TASK PROMPT:
If a line in the records below contains the word "score", return that line.

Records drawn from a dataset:

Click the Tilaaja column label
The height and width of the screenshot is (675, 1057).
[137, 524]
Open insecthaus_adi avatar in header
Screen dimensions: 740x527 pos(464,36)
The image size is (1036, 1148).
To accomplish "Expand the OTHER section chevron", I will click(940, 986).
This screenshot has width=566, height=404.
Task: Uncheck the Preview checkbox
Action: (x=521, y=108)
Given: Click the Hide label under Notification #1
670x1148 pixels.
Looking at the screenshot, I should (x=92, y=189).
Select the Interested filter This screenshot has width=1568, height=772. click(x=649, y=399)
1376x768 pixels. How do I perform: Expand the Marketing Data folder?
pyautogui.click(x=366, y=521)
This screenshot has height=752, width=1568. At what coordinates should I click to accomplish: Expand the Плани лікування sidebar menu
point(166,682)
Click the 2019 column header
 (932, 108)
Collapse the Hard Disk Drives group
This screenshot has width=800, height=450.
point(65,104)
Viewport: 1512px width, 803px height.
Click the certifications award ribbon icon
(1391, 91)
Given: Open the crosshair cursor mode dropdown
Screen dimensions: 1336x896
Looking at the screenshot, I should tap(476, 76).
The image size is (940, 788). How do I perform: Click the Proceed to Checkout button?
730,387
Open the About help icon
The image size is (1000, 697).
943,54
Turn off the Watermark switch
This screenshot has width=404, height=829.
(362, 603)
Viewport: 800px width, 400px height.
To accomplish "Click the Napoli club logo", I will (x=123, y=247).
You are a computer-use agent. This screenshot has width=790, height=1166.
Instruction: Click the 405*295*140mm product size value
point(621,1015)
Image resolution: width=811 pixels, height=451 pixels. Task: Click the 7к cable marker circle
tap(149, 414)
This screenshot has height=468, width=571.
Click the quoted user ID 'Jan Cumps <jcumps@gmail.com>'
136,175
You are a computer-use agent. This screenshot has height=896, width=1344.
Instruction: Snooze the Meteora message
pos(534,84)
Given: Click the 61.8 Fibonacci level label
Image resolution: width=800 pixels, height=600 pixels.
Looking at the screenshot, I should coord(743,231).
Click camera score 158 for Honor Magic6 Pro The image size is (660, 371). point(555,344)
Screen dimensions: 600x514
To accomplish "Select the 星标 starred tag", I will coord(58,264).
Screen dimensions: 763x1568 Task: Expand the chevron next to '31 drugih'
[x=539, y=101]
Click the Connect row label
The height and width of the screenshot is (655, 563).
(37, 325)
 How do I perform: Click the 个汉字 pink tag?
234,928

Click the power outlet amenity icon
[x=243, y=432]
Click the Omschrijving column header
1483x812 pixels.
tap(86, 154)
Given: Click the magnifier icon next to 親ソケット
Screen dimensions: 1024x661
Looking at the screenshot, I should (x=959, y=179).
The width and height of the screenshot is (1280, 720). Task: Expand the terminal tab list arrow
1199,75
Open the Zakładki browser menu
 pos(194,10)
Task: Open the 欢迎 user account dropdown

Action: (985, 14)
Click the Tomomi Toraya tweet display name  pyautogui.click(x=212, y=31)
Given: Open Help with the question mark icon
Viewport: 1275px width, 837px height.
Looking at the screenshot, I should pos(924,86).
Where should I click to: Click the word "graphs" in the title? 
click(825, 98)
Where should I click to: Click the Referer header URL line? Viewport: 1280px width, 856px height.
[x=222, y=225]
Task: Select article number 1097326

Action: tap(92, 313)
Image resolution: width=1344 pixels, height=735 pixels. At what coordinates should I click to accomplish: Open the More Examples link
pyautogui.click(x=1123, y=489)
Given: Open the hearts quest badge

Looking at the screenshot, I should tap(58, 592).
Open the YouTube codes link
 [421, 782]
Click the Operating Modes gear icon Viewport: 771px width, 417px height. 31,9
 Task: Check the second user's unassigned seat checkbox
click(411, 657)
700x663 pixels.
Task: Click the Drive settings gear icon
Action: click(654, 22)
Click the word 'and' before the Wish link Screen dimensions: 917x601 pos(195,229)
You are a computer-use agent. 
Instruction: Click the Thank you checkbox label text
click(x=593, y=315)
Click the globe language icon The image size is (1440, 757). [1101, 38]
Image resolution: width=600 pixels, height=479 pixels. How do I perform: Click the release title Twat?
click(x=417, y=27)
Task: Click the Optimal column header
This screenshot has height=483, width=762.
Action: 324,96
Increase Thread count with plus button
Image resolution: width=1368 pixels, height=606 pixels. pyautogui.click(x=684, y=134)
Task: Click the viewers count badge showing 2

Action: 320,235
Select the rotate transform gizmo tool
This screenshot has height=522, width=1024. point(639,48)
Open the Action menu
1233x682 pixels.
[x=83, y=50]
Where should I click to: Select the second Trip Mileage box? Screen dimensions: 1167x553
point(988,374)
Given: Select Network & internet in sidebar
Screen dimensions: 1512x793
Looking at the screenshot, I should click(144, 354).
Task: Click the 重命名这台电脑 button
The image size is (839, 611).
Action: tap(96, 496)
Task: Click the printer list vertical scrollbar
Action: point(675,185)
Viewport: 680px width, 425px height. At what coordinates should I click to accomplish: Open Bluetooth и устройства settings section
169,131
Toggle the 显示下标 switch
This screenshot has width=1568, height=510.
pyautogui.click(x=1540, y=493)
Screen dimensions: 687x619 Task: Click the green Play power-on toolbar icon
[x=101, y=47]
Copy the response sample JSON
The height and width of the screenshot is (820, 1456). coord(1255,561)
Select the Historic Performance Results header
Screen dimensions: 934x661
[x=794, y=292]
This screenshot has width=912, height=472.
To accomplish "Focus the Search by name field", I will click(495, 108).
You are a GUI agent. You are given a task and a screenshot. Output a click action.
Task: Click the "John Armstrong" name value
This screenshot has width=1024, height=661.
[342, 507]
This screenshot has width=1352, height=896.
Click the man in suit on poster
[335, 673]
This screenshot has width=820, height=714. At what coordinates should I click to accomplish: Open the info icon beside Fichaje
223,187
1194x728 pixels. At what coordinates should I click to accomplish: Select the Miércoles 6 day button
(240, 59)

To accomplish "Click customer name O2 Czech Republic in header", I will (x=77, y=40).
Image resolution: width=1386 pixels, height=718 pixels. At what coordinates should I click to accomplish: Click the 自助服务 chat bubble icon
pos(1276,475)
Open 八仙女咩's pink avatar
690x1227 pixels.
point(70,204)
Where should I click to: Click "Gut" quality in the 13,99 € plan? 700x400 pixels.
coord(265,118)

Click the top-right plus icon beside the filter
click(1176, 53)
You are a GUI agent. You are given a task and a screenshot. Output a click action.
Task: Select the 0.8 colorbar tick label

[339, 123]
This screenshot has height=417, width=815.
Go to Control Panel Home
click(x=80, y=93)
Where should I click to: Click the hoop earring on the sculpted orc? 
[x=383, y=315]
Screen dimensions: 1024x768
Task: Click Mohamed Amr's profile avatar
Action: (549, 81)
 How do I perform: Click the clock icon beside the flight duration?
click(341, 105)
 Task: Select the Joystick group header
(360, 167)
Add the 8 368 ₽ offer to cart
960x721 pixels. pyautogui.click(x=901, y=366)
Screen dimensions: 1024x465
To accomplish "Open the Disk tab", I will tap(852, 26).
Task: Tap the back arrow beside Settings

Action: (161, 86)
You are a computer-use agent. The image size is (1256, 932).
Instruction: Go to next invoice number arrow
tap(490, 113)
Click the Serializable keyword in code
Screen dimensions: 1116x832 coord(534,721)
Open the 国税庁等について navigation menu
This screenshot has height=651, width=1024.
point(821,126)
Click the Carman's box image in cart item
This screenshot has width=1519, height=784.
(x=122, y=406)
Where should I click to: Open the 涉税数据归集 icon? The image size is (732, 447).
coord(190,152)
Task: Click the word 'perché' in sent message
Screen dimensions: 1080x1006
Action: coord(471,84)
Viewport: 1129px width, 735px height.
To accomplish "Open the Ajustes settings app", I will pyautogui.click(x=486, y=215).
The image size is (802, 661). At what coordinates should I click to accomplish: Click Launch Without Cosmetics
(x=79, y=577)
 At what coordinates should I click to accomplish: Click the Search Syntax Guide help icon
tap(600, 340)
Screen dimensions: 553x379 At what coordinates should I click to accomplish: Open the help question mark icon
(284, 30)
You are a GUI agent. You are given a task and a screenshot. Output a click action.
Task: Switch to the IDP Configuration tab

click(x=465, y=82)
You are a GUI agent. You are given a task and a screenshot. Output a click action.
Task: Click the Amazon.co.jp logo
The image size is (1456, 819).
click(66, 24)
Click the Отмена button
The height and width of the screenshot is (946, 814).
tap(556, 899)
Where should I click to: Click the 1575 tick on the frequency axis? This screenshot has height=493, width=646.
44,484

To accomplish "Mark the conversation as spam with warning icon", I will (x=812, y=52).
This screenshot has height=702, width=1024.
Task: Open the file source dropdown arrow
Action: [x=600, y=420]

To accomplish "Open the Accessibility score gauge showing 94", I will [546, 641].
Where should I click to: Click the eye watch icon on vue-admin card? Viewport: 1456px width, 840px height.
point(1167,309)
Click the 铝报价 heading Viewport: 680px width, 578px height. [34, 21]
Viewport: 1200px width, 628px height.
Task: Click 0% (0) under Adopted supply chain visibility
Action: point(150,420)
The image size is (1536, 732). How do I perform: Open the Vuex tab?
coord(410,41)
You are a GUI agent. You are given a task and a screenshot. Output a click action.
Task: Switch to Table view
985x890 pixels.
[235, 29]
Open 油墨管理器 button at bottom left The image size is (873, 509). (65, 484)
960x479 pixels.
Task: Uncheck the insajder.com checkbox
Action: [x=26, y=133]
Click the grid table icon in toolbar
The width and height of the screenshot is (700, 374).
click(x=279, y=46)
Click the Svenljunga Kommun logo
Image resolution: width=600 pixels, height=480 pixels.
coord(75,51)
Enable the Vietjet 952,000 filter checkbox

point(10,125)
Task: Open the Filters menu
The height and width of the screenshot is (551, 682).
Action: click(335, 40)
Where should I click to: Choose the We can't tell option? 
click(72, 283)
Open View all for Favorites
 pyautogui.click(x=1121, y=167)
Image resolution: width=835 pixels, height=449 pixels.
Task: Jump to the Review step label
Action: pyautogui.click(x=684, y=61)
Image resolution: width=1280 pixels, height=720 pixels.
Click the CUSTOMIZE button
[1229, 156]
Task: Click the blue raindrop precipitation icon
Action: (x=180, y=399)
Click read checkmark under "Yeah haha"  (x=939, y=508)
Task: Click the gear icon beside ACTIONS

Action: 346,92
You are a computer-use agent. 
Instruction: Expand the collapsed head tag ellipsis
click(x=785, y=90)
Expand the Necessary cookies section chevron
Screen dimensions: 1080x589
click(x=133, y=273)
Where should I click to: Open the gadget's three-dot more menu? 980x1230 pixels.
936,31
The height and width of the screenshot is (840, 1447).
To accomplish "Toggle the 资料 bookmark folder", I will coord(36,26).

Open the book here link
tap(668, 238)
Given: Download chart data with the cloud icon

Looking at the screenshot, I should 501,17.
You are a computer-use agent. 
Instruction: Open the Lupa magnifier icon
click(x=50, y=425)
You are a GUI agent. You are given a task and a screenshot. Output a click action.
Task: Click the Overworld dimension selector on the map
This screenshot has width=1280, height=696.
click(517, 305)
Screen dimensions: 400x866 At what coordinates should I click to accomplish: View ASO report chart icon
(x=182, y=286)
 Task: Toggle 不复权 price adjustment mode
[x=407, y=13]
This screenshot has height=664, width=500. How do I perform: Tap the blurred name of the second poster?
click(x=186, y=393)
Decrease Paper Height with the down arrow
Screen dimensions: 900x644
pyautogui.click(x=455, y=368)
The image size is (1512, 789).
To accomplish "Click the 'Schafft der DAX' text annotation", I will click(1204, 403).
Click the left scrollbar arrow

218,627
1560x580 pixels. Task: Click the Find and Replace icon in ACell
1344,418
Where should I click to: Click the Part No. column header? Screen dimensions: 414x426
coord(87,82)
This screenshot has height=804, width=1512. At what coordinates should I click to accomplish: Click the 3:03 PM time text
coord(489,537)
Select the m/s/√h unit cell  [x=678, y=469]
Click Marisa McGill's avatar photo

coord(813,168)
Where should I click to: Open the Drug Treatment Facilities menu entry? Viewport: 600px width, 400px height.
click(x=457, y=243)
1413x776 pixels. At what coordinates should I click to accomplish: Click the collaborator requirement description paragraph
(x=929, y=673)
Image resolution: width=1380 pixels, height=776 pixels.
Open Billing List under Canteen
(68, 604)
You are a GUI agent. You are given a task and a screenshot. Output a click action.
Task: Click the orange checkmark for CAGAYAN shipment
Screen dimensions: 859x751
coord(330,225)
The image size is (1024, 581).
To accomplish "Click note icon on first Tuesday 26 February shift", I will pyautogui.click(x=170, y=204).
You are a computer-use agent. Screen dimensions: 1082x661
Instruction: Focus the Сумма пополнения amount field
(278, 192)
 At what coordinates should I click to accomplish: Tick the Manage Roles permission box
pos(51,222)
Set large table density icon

RESULT OF THE EXERCISE:
Click camera score 158 for Honor Magic6 Pro The image size is (660, 371). point(555,344)
To accomplish "Open the Accessibility score gauge showing 94", I will [546, 641].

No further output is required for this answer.